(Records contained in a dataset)
※
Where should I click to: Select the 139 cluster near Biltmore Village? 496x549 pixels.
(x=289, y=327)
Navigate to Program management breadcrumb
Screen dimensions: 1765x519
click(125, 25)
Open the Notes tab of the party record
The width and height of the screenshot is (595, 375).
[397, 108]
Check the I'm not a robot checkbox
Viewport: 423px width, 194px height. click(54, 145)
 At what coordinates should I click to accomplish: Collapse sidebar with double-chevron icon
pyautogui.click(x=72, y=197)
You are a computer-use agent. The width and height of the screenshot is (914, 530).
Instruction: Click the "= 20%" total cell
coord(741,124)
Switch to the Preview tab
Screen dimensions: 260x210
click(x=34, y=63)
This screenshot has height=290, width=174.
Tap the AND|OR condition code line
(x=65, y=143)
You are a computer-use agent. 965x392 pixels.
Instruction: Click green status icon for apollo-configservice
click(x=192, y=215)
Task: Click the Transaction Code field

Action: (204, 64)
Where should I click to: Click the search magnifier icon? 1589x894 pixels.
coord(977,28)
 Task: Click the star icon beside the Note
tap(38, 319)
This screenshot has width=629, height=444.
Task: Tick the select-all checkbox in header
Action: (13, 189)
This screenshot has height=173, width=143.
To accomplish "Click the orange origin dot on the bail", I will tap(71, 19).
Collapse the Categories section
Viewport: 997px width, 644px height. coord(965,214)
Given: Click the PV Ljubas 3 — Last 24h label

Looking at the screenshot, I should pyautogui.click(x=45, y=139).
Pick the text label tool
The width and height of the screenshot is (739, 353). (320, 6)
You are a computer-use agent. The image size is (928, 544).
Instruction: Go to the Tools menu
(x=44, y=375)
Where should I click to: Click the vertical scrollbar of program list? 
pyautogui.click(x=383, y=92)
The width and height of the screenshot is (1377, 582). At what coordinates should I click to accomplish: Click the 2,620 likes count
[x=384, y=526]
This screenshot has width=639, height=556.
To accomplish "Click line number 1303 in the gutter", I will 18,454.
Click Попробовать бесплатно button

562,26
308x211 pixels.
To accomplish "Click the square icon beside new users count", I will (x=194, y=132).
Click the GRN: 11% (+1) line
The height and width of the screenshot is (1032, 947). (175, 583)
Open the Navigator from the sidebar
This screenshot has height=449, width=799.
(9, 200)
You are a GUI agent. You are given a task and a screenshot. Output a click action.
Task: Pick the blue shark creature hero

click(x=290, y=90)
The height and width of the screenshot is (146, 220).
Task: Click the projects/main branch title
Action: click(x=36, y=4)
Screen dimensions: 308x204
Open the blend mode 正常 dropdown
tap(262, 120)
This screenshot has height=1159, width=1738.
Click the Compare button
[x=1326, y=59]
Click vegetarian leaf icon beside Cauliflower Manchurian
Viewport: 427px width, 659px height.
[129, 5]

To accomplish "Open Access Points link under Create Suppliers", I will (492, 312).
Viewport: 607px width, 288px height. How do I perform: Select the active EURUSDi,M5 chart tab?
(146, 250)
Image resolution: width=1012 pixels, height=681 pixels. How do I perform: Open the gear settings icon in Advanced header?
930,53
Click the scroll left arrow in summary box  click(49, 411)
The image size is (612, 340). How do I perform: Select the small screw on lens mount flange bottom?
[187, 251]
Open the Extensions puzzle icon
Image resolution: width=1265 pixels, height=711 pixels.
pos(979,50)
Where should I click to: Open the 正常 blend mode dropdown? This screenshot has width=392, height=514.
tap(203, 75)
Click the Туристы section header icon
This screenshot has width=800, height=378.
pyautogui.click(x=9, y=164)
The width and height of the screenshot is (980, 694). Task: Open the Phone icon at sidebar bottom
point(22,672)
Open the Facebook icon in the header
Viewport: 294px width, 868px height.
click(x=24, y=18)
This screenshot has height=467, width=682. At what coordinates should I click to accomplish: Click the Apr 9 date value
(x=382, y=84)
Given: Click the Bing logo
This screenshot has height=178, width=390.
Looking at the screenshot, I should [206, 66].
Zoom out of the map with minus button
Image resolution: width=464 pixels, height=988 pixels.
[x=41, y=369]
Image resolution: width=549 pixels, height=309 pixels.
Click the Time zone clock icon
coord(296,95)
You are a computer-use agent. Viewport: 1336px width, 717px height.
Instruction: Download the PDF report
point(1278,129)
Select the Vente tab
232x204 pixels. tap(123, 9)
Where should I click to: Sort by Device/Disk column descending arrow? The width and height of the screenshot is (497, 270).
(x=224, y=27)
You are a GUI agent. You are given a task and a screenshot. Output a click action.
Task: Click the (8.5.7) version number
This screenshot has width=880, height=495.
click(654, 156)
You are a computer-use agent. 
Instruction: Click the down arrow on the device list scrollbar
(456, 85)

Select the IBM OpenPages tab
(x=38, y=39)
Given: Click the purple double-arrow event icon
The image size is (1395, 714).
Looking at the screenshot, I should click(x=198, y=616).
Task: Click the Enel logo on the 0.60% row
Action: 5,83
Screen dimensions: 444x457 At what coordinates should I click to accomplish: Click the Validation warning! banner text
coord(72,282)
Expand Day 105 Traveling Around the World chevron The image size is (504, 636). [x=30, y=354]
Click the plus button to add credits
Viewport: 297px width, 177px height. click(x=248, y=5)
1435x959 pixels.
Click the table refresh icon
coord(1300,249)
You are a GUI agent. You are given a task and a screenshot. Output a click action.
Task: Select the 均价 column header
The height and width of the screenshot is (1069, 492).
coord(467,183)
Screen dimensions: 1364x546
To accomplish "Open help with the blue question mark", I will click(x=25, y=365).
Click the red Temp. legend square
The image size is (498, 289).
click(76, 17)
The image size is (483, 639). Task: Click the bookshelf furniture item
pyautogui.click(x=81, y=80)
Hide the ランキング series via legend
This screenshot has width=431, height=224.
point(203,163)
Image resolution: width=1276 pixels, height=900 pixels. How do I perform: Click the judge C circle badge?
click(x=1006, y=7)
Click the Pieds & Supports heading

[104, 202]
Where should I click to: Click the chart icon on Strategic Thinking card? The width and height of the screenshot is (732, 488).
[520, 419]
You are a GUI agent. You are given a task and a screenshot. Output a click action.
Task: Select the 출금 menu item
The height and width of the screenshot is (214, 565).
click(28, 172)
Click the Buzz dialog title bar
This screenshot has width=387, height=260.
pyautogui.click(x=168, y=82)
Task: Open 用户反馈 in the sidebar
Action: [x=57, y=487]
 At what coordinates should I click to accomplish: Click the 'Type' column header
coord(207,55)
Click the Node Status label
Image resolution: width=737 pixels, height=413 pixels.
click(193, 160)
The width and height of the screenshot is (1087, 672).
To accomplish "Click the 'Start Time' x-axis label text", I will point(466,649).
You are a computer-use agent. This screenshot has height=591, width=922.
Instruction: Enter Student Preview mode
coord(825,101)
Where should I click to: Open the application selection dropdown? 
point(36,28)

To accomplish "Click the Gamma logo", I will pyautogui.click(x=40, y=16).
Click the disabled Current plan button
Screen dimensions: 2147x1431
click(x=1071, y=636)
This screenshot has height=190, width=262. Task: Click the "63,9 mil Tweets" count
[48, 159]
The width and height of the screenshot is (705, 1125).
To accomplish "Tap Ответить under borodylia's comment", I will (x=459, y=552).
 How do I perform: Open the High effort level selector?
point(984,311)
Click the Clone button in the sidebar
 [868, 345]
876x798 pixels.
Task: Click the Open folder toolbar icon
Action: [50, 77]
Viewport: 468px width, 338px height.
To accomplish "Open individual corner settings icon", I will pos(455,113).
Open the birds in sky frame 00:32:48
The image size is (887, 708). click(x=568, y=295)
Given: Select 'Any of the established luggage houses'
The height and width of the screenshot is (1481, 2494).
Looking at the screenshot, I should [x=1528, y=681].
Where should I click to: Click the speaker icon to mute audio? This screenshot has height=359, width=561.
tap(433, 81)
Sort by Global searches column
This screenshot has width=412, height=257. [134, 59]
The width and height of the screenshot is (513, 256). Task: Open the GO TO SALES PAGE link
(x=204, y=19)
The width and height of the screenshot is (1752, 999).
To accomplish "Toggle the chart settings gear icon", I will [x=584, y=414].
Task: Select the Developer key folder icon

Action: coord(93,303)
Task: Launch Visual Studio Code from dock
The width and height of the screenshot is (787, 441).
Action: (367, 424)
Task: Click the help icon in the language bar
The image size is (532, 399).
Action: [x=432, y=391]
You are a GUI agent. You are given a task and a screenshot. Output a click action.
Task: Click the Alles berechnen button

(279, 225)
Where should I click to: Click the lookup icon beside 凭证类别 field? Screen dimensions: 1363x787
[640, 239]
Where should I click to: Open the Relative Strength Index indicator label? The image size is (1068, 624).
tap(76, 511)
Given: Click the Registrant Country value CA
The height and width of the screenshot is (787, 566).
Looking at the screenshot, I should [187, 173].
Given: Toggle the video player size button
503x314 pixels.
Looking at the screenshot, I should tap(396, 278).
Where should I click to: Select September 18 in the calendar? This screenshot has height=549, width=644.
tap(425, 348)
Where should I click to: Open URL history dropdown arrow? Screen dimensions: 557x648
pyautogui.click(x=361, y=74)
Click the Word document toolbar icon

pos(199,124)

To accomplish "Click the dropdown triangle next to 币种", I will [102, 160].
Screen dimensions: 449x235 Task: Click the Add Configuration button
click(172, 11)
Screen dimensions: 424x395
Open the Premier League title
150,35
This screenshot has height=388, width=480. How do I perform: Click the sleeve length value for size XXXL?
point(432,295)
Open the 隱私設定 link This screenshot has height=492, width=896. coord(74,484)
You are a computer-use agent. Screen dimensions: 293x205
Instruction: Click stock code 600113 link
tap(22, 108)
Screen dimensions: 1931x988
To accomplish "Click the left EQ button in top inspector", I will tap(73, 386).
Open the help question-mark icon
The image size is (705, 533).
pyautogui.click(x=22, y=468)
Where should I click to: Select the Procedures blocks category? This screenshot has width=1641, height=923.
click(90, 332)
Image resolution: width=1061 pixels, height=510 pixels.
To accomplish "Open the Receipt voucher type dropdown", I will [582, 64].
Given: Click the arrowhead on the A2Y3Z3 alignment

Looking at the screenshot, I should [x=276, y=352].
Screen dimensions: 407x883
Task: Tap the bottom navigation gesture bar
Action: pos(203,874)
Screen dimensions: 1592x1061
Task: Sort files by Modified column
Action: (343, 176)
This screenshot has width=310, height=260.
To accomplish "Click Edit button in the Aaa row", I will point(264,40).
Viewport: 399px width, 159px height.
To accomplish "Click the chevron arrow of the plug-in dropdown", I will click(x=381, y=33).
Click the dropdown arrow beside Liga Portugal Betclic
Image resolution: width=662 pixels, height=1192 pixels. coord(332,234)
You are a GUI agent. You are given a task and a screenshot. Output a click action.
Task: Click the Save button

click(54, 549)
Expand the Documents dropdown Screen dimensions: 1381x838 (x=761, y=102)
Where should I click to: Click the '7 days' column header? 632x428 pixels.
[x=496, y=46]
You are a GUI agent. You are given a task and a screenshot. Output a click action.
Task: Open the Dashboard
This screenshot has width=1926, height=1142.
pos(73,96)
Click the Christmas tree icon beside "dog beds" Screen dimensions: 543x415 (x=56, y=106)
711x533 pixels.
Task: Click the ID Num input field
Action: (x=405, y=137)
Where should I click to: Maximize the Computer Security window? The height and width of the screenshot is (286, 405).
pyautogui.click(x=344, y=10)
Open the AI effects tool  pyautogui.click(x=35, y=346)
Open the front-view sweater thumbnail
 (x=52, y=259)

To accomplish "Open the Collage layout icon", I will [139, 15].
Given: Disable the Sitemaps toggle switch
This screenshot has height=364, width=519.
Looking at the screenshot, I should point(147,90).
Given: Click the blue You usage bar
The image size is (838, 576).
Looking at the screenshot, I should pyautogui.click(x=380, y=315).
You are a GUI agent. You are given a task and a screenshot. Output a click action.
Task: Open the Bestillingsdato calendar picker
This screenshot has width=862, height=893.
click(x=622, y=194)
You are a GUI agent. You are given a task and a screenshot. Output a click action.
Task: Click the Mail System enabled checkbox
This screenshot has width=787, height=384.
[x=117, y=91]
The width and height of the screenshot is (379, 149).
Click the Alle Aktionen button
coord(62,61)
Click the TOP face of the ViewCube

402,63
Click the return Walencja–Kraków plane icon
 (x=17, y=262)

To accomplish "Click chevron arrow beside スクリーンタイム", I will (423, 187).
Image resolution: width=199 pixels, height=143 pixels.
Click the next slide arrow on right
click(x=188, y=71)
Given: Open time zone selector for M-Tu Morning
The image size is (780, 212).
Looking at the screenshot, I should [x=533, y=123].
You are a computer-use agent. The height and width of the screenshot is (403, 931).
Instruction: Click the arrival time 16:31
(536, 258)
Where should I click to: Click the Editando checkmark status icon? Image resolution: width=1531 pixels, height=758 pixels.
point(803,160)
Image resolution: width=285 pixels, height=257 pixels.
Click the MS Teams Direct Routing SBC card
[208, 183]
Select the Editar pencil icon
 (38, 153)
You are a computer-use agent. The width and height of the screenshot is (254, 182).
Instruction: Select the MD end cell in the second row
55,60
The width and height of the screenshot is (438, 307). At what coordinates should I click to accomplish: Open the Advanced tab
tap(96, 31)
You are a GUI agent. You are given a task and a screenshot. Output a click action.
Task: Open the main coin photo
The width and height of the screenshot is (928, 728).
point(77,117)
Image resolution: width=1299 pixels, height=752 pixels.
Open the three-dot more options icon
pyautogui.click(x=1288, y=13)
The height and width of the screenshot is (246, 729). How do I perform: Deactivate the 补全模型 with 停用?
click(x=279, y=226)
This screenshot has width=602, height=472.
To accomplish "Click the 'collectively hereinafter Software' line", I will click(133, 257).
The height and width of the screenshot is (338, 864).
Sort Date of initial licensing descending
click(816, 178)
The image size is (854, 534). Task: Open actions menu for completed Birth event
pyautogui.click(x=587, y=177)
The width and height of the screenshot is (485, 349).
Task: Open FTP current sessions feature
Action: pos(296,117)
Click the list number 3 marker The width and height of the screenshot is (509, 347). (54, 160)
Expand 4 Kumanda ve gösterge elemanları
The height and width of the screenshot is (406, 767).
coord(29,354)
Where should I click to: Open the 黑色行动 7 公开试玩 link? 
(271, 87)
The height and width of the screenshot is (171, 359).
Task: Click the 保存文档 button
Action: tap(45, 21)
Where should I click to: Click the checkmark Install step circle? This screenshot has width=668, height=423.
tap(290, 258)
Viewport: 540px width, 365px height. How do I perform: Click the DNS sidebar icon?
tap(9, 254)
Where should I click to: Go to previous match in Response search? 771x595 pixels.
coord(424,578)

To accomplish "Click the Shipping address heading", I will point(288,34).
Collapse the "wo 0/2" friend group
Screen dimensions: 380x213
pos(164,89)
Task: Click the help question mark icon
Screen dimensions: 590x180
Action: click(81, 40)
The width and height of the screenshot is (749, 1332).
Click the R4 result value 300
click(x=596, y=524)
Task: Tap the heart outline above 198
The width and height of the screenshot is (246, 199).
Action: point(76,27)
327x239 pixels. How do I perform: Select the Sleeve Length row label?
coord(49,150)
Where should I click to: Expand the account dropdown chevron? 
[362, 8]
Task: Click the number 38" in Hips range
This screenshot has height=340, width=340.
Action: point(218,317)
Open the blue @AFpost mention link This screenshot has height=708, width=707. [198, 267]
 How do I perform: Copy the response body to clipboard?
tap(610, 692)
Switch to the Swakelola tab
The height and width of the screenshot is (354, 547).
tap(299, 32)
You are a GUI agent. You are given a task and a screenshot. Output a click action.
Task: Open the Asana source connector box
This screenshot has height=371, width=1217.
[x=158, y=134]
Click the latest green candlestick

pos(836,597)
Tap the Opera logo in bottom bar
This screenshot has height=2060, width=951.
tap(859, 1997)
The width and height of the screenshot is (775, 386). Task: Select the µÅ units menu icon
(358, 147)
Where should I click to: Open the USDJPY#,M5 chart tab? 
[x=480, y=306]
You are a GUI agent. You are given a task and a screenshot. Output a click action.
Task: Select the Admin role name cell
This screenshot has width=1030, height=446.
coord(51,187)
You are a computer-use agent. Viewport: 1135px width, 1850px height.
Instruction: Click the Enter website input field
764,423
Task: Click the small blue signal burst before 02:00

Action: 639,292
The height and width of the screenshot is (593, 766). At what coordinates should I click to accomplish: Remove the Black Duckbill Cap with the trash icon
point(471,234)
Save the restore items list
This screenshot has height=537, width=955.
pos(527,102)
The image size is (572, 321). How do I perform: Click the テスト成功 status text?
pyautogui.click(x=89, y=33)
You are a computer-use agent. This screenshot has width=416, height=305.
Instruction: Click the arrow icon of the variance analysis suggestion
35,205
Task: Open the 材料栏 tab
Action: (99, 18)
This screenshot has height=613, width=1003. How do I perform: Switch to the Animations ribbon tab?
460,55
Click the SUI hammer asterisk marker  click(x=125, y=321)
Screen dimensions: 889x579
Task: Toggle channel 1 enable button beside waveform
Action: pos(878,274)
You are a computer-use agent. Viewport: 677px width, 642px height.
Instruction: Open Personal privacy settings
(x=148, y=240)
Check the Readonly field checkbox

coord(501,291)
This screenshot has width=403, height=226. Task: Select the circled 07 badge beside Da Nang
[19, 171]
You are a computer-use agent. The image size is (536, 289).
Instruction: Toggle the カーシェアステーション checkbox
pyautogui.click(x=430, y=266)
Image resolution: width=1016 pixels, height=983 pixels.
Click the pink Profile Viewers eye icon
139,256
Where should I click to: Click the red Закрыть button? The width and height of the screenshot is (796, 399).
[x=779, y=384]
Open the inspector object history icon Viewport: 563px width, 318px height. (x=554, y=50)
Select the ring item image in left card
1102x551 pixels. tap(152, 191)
※
Filter the data for the string "from". Copy each matching line.

#### [RESULT OF THE TASK]
Open the Navigator from the sidebar
Task: Launch Visual Studio Code from dock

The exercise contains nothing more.